Formé au piano classique avant de se tourner vers le jazz dans les années 1980, Didier Squiban naît à Saint-Renan dans le pays d'Iroise et grandit au contact des chants et danses du Léon. Il joue d'abord dans des formations jazz parisiennes et bretonnes, accompagne de nombreux chanteurs traditionnels, et développe progressivement un langage personnel où la modalité bretonne irrigue l'improvisation.
Le tournant survient au milieu des années 1990 avec l'enregistrement de Molène (1995), pièce pour piano solo inspirée de l'île voisine et devenue un classique discret du piano français. Suivent Porz Gwenn (1997) et Rozbras (1999), formant une trilogie insulaire où la mer, la lumière et les mélodies traditionnelles deviennent matière musicale.

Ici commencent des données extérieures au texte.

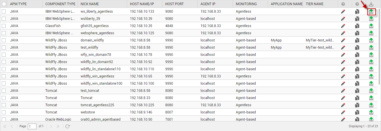Image resolution: width=381 pixels, height=131 pixels.
Task: Download agent for ws_liberty_agentless row
Action: (x=371, y=12)
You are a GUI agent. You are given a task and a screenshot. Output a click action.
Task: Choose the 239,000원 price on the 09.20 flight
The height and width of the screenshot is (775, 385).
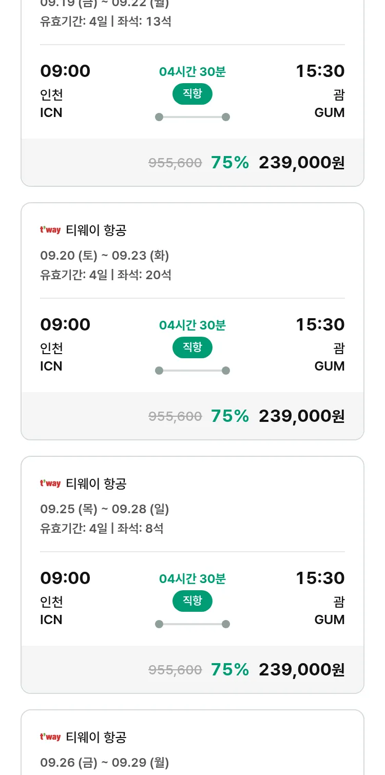tap(301, 416)
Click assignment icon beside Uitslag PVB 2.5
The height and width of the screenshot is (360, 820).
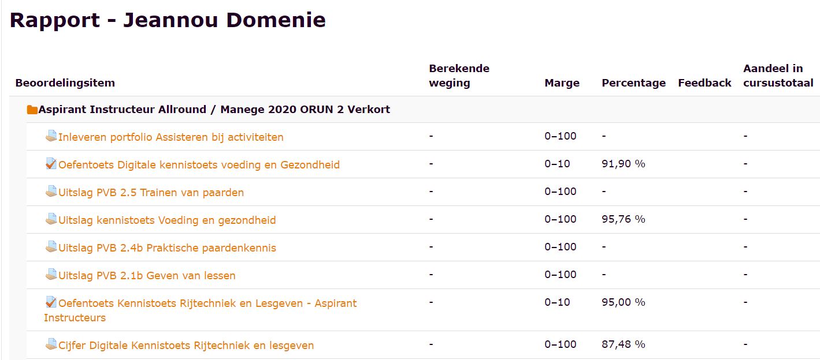click(51, 192)
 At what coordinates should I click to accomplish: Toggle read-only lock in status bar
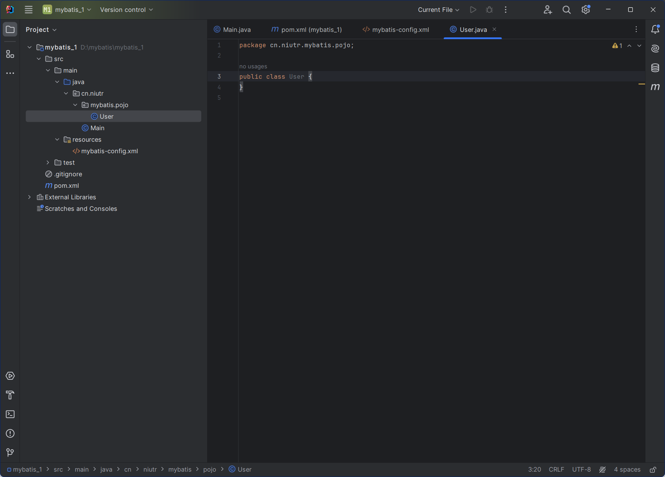coord(653,470)
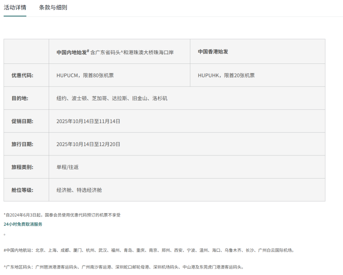Click the 单程/往返 cell value
343x275 pixels.
point(68,167)
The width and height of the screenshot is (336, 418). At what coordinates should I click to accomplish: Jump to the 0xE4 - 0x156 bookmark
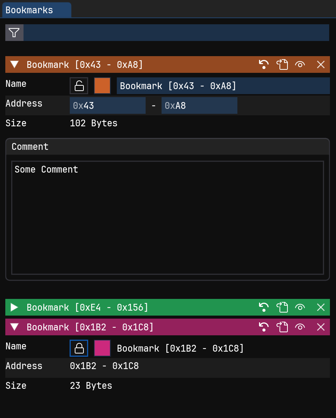point(264,307)
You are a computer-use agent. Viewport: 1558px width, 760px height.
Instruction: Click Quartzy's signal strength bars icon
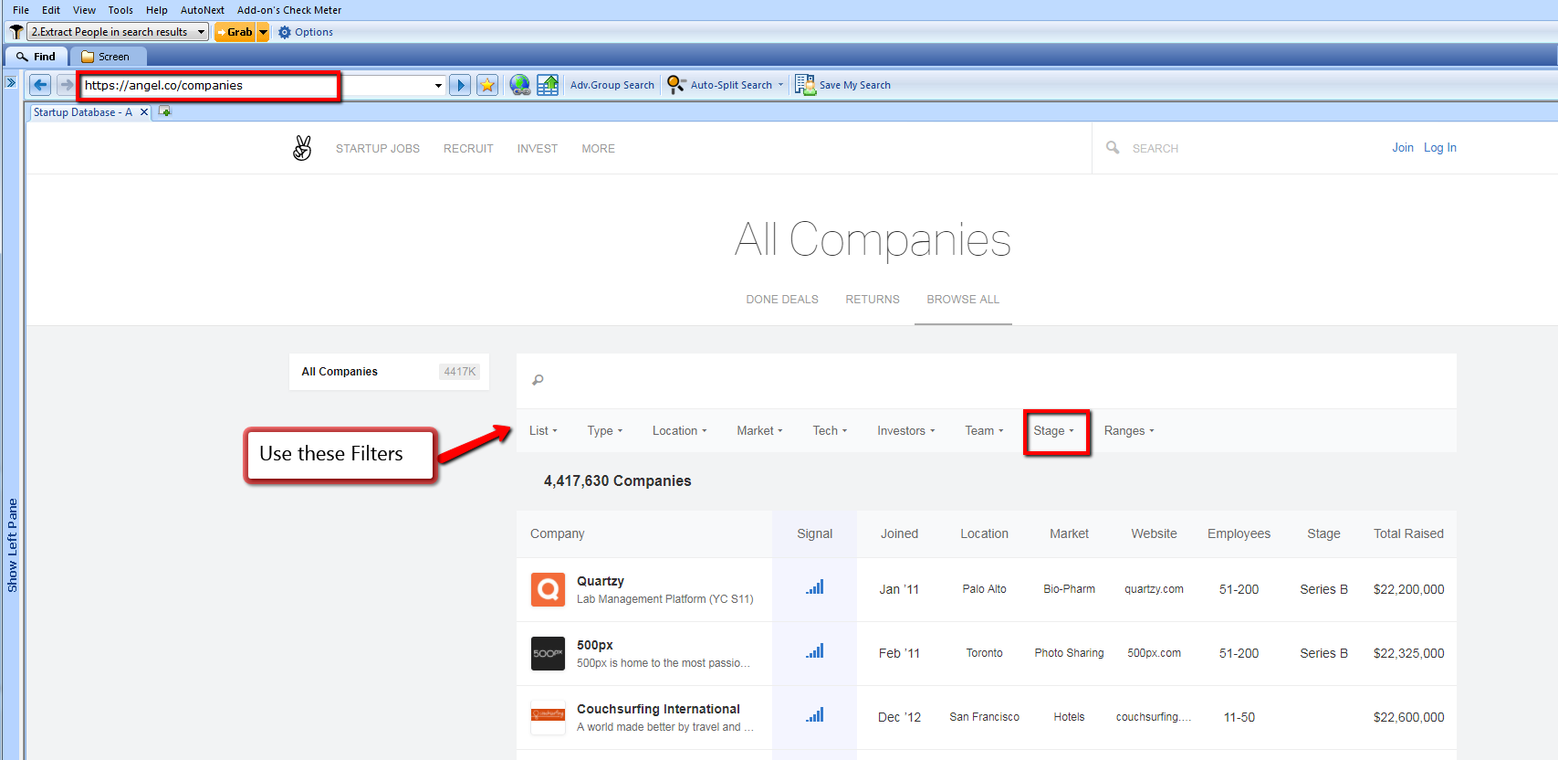pyautogui.click(x=814, y=588)
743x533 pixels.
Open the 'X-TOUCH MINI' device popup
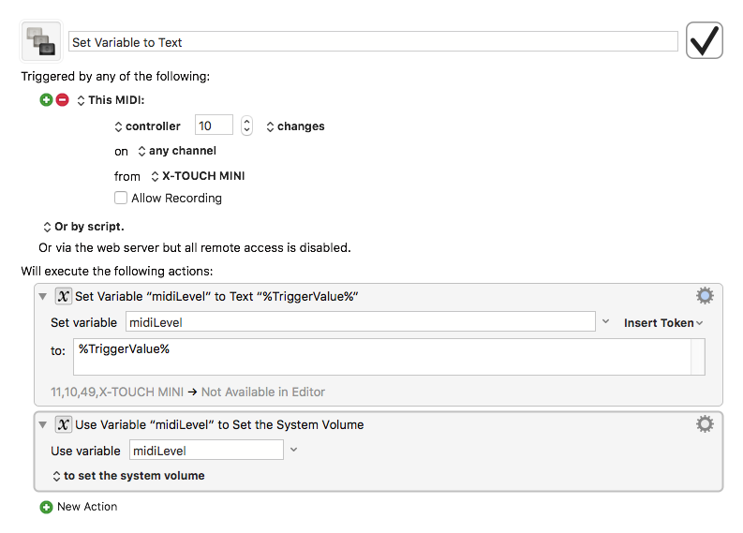[x=198, y=176]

Ses collaborations avec Yann-Fañch Kemener (Enez Eusa, 1996) inaugurent une nouvelle manière de croiser kan ha diskan et harmonies jazz ; il travaille également avec Dan Ar Braz, Annie Ebrel et l'Orchestre Symphonique de Bretagne. Sa Symphonie iroise (2002) confirme son ambition d'écriture orchestrale.
Installé à Plouguerneau, Squiban poursuit une carrière de pianiste-paysagiste, enchaînant albums solo, ciné-concerts et commandes symphoniques. Son œuvre dessine une véritable géographie sonore du Finistère nord, reconnue bien au-delà des frontières bretonnes.